### STATED PROBLEM
Please give the listing again from the line with "Show only Scania dealerships" up to and including the line with "tap(190, 473)", swapping "dealerships" for "service centers" and changing nothing else. Leave the pictures out of your answer.

### EXCERPTED RECORDS
= = = = = = =

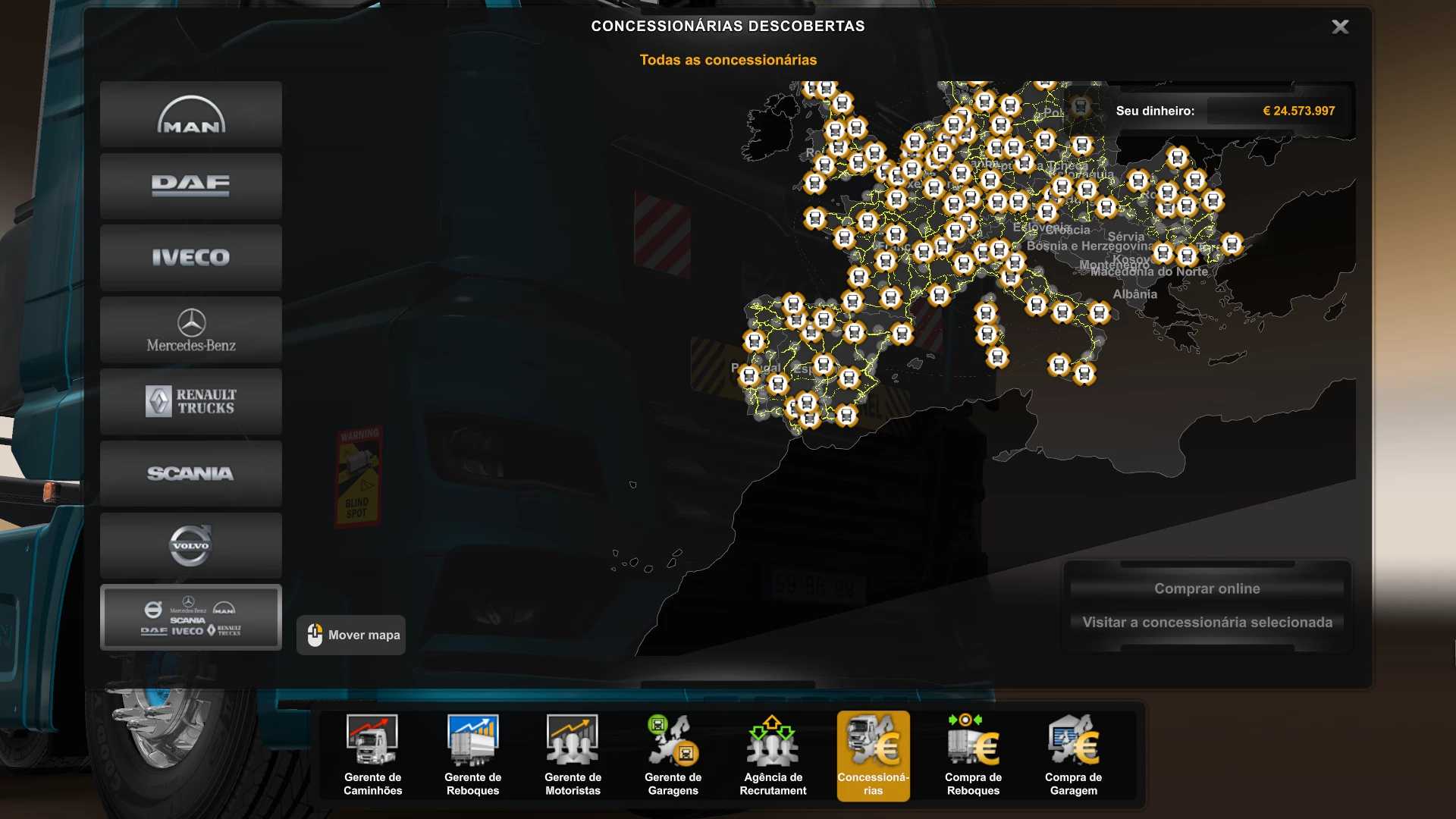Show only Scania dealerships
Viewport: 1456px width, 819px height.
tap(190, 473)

= = = = = = =

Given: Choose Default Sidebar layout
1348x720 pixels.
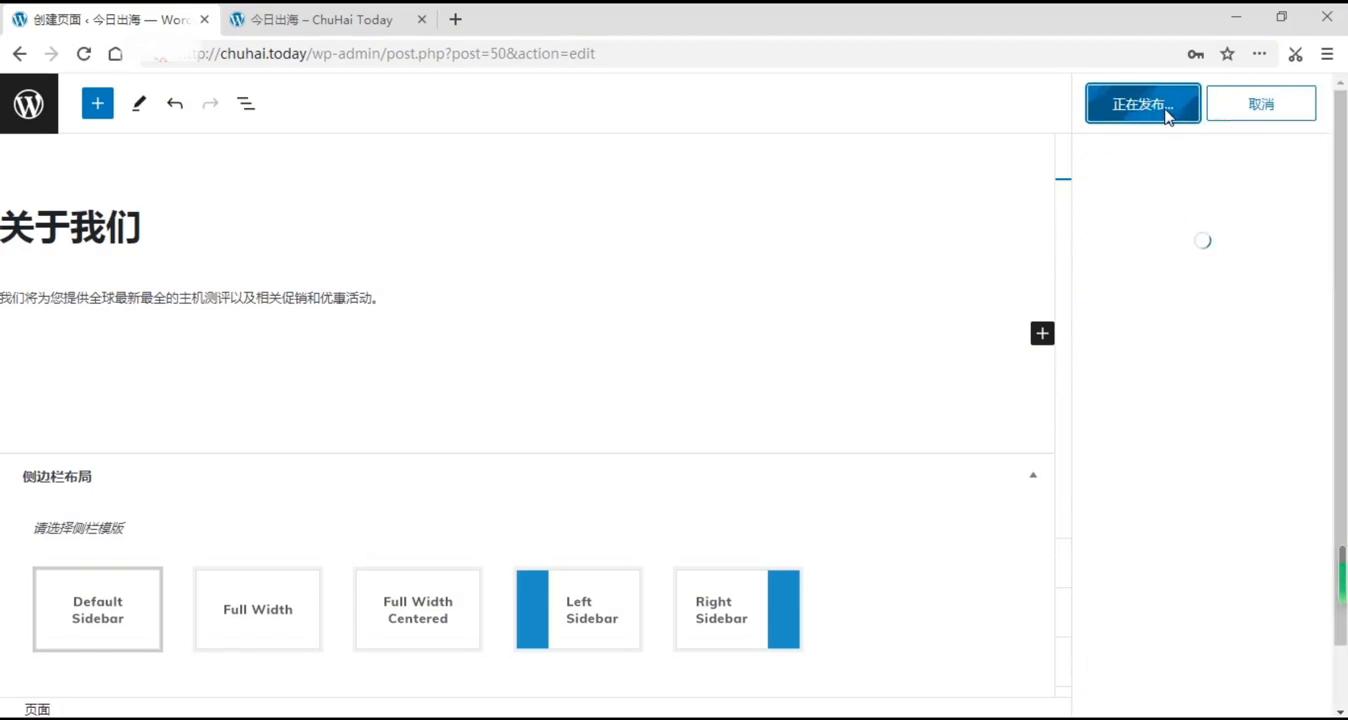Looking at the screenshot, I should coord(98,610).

= = = = = = =

### THE SOLUTION
Show only Scania service centers
Viewport: 1456px width, 819px height.
tap(190, 473)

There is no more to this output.